There’s a lot that’s exceptionally good about writer-director Scott Cooper’s ode to country music and personal redemption. Start with Jeff Bridges’ wonderful portrayal of middle-aged Otis “Bad” Blake, an alcoholic, four-times married country star and songwriter whose plentiful vices have reduced him to backwater gigs across the southwest. Bad is an American archetype, a going-nowhere hunk of overweight decency, heavy on talent and heavier still on booze (“I’ve played sick, drunk, divorced, and on the run.”) While on a gig in Santa Fe, he meets and falls for the far younger Jean (the always underrated Maggie Gyllenhaal), a single-mother journalist who epitomizes yet another archetype, the stand-by-your-man woman. Bad thinks he’s in love, but can’t, or won’t, kick his demons, grousing about money and letting pride get in the way of a reunion with younger star Tommy Sweet (Colin Farrell) who openly acknowledges him as a mentor.
For a blessed hour, Cooper keeps the camera on Bad, letting Bridges do what he does best, act, while giving him an opportunity to do what he’s rarely done on screen but always liked, sing. Bad’s a man who unapologetically and self-destructively lives his lyrics.

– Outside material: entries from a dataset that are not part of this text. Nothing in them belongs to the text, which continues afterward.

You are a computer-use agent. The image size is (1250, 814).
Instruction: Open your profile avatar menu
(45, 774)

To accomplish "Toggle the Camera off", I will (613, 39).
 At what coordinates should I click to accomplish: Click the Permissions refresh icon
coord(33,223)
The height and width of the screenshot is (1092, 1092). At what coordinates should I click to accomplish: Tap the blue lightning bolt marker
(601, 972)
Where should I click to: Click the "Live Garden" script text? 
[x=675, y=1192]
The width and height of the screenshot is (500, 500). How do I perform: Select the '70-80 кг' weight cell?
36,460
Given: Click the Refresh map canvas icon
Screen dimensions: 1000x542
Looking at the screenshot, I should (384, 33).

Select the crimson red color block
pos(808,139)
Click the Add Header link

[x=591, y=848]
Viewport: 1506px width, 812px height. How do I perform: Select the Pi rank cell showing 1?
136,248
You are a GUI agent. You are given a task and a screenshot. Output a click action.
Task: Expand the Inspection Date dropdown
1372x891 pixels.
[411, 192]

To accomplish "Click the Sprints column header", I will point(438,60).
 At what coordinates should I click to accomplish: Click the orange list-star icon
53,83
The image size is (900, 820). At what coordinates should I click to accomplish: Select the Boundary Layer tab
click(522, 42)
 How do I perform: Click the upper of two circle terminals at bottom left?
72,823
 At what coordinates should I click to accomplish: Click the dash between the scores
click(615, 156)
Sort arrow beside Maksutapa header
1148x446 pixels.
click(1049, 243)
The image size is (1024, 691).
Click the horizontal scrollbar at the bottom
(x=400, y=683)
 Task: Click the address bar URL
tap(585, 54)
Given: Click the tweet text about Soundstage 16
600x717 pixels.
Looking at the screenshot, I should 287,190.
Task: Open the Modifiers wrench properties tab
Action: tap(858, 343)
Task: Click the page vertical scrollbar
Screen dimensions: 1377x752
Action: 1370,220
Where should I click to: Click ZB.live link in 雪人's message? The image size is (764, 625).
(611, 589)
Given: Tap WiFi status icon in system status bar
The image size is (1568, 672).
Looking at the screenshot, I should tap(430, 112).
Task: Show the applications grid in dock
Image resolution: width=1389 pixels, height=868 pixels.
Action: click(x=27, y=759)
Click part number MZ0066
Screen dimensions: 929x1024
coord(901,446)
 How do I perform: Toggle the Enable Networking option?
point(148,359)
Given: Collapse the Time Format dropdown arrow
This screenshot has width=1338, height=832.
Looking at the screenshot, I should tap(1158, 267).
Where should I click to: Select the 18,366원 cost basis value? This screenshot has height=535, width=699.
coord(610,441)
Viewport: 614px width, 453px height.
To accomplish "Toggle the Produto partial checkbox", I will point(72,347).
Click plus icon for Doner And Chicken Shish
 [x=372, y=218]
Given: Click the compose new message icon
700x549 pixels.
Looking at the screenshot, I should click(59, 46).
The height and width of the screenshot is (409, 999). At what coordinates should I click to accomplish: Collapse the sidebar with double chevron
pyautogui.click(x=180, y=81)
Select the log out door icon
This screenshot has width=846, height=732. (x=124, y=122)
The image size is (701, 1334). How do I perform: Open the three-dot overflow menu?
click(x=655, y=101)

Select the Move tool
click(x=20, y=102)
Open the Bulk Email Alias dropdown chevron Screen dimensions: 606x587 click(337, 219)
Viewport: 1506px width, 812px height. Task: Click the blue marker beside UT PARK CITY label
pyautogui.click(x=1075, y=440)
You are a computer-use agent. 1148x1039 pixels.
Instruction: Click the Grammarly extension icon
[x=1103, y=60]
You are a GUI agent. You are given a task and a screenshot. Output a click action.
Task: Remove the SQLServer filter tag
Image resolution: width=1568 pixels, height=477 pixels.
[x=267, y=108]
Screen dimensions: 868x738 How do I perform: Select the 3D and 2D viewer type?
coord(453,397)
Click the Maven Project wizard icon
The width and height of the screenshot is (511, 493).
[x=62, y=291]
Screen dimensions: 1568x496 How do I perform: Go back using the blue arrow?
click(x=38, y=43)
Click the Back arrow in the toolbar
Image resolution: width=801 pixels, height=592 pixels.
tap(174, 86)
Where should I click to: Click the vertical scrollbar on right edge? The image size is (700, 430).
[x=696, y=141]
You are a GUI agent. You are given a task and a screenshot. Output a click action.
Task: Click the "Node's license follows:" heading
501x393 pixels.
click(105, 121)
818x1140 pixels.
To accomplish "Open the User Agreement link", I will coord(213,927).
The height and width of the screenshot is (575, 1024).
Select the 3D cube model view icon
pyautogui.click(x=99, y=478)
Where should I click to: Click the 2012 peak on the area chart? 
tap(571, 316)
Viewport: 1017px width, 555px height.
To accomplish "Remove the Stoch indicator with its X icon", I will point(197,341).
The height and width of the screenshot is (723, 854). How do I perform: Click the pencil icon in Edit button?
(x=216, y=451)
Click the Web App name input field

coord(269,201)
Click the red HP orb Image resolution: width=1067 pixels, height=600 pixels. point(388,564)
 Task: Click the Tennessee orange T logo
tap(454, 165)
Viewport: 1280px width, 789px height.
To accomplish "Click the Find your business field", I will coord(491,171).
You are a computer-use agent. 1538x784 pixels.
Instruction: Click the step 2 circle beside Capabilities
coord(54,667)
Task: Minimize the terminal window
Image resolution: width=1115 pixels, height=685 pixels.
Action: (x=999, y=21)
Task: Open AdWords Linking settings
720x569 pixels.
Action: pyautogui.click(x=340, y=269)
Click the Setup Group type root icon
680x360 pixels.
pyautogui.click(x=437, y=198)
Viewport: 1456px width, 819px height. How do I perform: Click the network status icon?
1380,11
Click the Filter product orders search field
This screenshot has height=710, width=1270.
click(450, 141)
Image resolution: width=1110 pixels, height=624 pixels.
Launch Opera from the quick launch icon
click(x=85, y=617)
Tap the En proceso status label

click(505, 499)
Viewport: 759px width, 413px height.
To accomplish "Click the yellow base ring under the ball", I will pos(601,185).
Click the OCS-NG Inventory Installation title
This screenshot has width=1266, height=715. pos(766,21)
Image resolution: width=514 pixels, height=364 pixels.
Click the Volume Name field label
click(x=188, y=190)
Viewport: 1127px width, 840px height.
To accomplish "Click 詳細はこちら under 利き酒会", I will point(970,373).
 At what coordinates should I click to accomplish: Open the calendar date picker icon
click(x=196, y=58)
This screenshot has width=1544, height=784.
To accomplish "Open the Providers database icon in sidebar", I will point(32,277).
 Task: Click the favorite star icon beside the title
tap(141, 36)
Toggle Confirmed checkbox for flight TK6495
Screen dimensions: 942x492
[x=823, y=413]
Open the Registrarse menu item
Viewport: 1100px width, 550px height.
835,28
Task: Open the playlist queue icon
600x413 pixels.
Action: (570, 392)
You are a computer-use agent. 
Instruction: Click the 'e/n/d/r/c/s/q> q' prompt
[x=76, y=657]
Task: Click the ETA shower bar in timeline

Cooper’s story comes undone when he picks too hard at the love story, using Bad’s relationship with Jean’s young son Buddy to sketch out Bad’s irresponsibility and open the door to his moral rehabilitation. Though alluring, parenting anecdotes can be the death knell of stories about lost souls. That gripe aired, Bridges and Gyllenhaal shoot straight in a decent and straight-arrow story that’s often eloquent and adds musical pleasure to its menu of riches. Bridges earned Best Actor Oscar honors in 2009.